--- TASK PROMPT ---
Copy out, without any change, the records from the line containing "This screenshot has width=646, height=509." through the line containing "[x=623, y=128]".

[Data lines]
....................

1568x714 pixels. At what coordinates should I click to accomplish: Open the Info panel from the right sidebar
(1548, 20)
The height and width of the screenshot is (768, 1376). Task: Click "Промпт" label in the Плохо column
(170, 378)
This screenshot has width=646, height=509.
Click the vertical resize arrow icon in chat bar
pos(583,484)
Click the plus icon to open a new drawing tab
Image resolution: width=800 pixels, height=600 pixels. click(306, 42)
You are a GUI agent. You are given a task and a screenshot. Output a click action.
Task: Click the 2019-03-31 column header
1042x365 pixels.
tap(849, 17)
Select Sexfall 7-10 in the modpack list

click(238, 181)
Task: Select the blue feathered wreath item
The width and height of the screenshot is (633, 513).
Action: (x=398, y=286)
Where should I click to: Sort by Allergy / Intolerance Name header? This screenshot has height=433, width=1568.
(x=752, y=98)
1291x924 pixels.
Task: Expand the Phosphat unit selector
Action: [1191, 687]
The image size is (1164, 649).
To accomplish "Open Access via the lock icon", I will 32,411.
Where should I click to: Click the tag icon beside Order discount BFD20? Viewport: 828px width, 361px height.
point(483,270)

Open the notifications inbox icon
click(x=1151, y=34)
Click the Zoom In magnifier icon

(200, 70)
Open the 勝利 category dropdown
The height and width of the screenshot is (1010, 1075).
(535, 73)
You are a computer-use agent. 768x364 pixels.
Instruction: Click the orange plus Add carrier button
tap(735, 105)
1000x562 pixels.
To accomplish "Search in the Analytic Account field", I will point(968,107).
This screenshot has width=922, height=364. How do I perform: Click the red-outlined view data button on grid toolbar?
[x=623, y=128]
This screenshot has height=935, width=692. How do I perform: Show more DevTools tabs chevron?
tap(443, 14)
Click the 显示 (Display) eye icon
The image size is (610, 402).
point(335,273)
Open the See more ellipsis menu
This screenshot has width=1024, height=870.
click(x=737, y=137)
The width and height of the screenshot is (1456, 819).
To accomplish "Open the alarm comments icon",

....................

--- EXERCISE RESPONSE ---
This screenshot has width=646, height=509.
Click the vertical resize arrow icon in chat bar
pos(583,484)
Click the plus icon to open a new drawing tab
Image resolution: width=800 pixels, height=600 pixels. click(306, 42)
You are a GUI agent. You are given a task and a screenshot. Output a click action.
Task: Click the 2019-03-31 column header
1042x365 pixels.
tap(849, 17)
Select Sexfall 7-10 in the modpack list

click(238, 181)
Task: Select the blue feathered wreath item
The width and height of the screenshot is (633, 513).
Action: (x=398, y=286)
Where should I click to: Sort by Allergy / Intolerance Name header? This screenshot has height=433, width=1568.
(x=752, y=98)
1291x924 pixels.
Task: Expand the Phosphat unit selector
Action: [1191, 687]
The image size is (1164, 649).
To accomplish "Open Access via the lock icon", I will 32,411.
Where should I click to: Click the tag icon beside Order discount BFD20? Viewport: 828px width, 361px height.
point(483,270)

Open the notifications inbox icon
click(x=1151, y=34)
Click the Zoom In magnifier icon

(200, 70)
Open the 勝利 category dropdown
The height and width of the screenshot is (1010, 1075).
(535, 73)
You are a computer-use agent. 768x364 pixels.
Instruction: Click the orange plus Add carrier button
tap(735, 105)
1000x562 pixels.
To accomplish "Search in the Analytic Account field", I will point(968,107).
This screenshot has width=922, height=364. How do I perform: Click the red-outlined view data button on grid toolbar?
[x=623, y=128]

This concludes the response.